As I developed, so did my feelings. I loved him, and deep down I knew he loved me too. He was and is my first and last love. But now reflecting back, I understand why he had to do it, why he had to give me away.

As she grew in years, I knew I couldn't offer her anything she rightfully deserved. It was the hardest decision I had to make, but I always knew the day would come…when I would have to give her away.

We were worlds apart. He was a powerful demon lord. I was a scrawny human girl. He would stay young and strong forever and I would fade away as time passed us by. Even though we had all the love in the world to give to each other, it wasn't enough.

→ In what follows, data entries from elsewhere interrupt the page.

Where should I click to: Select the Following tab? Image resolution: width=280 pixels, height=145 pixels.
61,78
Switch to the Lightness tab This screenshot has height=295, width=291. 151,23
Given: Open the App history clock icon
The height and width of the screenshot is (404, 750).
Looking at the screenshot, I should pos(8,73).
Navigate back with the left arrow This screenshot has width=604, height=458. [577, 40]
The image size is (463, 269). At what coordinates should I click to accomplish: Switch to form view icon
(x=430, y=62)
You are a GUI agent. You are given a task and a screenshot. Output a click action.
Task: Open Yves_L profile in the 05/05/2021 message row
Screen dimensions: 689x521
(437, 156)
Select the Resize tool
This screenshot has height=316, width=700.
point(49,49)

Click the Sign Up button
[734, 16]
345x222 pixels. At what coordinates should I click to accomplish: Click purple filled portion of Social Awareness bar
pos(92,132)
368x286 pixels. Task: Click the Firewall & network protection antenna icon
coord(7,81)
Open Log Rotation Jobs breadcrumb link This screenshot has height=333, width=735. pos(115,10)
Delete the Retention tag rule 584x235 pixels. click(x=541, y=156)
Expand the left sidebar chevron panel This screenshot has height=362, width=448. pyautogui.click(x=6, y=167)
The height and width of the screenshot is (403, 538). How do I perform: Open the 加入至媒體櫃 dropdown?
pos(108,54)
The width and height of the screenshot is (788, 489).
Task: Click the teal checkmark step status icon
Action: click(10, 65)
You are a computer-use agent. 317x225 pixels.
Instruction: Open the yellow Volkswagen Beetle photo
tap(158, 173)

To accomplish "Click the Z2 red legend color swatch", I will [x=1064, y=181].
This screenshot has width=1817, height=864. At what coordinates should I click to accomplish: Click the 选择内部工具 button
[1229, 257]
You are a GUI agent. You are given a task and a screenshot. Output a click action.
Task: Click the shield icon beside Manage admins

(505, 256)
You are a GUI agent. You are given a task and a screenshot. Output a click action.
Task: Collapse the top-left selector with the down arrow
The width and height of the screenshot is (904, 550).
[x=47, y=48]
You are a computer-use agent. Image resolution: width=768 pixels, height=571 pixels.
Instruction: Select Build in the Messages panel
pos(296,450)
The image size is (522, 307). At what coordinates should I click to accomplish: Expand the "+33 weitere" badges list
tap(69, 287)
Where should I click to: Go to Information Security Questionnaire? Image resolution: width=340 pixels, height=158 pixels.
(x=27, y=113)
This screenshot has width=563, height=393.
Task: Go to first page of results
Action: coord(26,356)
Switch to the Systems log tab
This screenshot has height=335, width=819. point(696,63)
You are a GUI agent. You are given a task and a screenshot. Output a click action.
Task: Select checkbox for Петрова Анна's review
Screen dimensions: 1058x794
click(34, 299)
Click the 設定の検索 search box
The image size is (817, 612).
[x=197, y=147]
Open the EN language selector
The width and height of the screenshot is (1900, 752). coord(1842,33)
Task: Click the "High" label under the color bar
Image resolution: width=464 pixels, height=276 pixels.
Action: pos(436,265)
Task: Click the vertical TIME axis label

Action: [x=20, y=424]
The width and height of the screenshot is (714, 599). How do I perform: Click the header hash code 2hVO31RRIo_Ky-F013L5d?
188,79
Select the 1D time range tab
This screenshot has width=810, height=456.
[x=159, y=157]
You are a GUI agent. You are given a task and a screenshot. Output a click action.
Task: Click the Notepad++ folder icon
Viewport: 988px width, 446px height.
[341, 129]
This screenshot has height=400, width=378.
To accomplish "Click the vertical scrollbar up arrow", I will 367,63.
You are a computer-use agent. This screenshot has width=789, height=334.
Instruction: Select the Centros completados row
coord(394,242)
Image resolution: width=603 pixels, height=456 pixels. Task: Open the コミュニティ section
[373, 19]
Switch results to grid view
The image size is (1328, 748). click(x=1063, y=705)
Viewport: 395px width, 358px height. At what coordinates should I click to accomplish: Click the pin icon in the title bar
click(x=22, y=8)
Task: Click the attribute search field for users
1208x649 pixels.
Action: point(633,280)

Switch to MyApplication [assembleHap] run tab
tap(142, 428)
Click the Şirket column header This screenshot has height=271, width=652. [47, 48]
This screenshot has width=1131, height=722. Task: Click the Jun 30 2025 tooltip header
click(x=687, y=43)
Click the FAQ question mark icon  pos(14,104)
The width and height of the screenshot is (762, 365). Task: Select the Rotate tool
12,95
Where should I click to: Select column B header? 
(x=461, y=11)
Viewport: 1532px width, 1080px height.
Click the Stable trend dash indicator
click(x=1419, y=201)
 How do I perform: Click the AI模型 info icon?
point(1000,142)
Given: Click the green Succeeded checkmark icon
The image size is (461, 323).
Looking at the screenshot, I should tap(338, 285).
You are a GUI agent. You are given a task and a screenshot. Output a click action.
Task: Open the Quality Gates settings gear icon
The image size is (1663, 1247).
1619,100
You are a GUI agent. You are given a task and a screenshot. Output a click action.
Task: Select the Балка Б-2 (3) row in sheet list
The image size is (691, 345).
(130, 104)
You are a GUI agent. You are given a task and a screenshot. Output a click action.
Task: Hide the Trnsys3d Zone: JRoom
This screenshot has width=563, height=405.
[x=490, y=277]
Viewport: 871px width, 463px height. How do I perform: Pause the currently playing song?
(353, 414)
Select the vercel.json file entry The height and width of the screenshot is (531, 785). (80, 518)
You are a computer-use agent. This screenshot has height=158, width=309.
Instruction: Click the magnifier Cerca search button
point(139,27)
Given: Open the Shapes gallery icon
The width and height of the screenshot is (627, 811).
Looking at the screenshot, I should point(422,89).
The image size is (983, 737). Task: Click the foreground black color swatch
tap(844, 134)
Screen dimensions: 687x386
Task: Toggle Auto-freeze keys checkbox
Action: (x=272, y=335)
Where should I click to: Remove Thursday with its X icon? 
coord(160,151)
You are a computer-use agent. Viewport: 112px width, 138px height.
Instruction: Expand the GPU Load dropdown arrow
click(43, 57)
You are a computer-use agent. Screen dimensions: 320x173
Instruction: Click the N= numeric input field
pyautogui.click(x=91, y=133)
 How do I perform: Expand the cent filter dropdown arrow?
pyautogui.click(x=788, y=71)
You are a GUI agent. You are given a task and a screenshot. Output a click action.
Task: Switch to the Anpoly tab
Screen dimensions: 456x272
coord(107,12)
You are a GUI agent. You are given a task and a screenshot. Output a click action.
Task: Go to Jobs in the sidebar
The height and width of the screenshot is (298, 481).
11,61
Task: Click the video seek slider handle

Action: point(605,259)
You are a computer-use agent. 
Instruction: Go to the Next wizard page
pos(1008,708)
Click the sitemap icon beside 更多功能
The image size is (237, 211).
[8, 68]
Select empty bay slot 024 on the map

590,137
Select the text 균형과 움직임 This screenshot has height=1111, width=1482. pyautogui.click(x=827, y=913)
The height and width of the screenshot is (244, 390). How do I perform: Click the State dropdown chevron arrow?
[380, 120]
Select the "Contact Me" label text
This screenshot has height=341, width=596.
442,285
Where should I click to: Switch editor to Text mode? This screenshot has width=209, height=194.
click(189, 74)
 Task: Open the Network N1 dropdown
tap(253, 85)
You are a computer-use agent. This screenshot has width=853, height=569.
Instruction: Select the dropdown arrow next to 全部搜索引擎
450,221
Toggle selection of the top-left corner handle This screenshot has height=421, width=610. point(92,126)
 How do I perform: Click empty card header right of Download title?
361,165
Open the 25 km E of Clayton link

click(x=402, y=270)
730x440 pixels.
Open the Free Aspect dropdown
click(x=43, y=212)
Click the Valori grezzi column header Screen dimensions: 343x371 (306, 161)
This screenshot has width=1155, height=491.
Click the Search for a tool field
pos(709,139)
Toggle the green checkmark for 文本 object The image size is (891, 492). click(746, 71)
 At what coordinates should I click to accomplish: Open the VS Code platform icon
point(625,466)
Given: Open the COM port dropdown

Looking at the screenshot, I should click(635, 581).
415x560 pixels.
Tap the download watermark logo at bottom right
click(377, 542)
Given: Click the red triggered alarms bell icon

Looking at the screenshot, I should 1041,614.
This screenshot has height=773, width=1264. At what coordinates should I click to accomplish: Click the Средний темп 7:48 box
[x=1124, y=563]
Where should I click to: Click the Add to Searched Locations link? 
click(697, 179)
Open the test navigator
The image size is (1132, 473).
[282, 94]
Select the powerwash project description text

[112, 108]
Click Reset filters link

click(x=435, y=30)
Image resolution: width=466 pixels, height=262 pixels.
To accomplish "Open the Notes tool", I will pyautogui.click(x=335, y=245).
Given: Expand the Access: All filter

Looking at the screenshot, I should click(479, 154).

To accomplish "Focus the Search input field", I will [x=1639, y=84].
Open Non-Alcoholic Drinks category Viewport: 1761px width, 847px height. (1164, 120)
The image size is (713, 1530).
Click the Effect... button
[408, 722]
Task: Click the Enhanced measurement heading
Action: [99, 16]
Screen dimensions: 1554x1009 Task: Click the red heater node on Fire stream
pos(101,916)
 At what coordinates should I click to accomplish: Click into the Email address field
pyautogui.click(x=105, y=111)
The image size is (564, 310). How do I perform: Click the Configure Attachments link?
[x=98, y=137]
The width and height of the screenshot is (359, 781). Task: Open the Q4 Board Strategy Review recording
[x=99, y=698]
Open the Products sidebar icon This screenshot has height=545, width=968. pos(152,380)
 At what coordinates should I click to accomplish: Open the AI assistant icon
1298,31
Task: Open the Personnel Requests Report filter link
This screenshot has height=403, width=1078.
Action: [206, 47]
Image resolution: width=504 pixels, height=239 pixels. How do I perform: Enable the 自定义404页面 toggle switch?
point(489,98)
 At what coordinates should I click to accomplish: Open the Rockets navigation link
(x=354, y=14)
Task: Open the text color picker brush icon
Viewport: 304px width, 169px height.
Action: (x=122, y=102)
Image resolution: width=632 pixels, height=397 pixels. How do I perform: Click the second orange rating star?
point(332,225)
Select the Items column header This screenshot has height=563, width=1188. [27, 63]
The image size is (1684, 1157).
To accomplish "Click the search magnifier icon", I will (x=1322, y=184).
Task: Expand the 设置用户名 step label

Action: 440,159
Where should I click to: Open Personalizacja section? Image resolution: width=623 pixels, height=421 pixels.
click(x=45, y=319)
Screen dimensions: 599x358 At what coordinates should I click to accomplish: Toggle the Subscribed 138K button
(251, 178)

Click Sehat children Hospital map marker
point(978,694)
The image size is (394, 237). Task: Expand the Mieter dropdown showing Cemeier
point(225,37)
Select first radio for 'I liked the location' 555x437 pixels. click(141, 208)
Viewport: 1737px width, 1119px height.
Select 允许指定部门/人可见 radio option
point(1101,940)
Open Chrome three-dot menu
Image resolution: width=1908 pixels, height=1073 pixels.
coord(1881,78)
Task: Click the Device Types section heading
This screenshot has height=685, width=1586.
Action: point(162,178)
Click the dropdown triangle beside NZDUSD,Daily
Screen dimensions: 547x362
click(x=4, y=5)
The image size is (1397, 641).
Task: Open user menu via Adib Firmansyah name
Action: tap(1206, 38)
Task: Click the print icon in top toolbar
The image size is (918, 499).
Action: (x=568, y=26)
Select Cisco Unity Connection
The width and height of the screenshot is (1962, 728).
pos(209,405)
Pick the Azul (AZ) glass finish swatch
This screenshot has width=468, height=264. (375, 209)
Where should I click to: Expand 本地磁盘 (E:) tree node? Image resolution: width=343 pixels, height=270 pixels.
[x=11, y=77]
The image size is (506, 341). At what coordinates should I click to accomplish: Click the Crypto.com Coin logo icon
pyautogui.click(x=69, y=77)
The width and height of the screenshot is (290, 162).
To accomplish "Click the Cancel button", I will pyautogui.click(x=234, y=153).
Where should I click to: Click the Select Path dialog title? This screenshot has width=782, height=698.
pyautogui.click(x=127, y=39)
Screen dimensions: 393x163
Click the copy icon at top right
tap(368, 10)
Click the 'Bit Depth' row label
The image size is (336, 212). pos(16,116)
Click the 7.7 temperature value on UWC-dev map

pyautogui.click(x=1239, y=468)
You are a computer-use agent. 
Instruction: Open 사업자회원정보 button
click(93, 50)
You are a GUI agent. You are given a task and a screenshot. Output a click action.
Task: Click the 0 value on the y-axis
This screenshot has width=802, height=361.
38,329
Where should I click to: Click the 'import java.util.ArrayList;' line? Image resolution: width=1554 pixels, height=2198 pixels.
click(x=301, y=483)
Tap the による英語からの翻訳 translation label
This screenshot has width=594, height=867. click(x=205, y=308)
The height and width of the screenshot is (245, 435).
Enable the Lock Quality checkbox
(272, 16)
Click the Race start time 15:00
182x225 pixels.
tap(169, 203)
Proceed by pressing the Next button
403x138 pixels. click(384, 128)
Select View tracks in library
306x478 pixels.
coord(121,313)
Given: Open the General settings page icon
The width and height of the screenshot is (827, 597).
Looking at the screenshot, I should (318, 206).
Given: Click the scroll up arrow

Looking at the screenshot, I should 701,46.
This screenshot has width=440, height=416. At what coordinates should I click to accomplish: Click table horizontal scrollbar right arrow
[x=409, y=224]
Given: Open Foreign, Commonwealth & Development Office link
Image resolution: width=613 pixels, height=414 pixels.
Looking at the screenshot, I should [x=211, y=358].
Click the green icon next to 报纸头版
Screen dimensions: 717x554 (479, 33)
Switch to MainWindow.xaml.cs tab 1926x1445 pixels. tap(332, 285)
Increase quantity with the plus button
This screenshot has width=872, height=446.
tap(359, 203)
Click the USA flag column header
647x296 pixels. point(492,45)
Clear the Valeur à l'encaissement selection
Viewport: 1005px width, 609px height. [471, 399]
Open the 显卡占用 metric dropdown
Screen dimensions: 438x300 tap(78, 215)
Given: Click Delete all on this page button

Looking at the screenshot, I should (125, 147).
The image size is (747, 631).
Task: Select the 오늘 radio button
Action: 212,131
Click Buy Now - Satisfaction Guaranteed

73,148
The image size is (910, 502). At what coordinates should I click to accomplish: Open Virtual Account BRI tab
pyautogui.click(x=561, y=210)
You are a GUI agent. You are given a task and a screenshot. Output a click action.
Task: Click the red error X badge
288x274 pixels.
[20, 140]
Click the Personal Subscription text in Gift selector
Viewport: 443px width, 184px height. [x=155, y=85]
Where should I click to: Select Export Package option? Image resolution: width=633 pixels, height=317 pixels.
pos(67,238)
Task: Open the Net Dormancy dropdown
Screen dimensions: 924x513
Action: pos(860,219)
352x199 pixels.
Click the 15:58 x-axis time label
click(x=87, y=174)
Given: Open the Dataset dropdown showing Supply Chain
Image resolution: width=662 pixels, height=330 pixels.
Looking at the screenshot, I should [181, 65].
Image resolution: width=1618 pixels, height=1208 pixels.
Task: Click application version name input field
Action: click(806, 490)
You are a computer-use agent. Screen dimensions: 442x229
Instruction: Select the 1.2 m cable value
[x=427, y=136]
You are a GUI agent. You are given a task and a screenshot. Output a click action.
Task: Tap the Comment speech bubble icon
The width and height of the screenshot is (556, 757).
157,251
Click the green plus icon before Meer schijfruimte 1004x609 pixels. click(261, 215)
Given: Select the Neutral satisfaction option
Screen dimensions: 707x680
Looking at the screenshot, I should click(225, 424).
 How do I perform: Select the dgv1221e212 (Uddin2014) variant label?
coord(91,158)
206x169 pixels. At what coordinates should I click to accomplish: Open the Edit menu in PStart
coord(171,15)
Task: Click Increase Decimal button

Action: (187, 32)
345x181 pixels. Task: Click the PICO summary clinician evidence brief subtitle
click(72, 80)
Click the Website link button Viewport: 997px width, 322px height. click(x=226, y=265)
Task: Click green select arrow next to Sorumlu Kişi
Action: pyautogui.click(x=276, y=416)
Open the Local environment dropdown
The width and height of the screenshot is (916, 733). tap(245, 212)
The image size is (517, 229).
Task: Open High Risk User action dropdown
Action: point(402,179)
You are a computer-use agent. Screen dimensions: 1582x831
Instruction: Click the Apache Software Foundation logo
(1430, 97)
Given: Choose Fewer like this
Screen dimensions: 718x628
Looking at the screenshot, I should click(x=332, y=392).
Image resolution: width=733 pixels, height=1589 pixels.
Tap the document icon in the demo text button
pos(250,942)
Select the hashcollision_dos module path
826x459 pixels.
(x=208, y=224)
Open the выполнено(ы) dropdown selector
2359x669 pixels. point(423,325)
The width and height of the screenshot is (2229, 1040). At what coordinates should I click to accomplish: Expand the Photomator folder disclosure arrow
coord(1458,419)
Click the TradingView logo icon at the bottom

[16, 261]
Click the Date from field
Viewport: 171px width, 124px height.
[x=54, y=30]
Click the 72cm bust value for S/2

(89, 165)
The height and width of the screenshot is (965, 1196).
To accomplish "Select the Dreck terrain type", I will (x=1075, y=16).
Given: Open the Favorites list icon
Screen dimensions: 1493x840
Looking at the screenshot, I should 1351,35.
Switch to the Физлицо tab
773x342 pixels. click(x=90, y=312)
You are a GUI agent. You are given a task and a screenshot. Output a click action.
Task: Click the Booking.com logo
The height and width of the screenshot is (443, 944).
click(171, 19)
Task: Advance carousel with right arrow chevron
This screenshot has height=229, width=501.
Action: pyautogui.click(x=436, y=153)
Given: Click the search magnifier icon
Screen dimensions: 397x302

The day she left my life was the worst day of my life. The light she lit in me was extinguished; I wasn't the same without her. But I wasn't strong enough. Strong enough to stay by her as time ate at her radiance. I couldn't watch as time wiped away that sparkle in her eyes. She deserved someone better, someone who she could relate to and grow old with.

My guardian angel, the memories I had of him were constantly with me. He helped shape me into the kind of woman I was; he completed me. Never in all the years did a day pass by that didn't think about him.

I thought of her everyday, remembering the kind of person she would want me to be. I would check on her every so often, always keeping my identity secret, but somehow she knew when I was watching because that radiant smile lit up her face. Even in her old age, she lever lost that sparkle in her eye or her innocence. And even in old age, she was the most beautiful woman I had ever seen.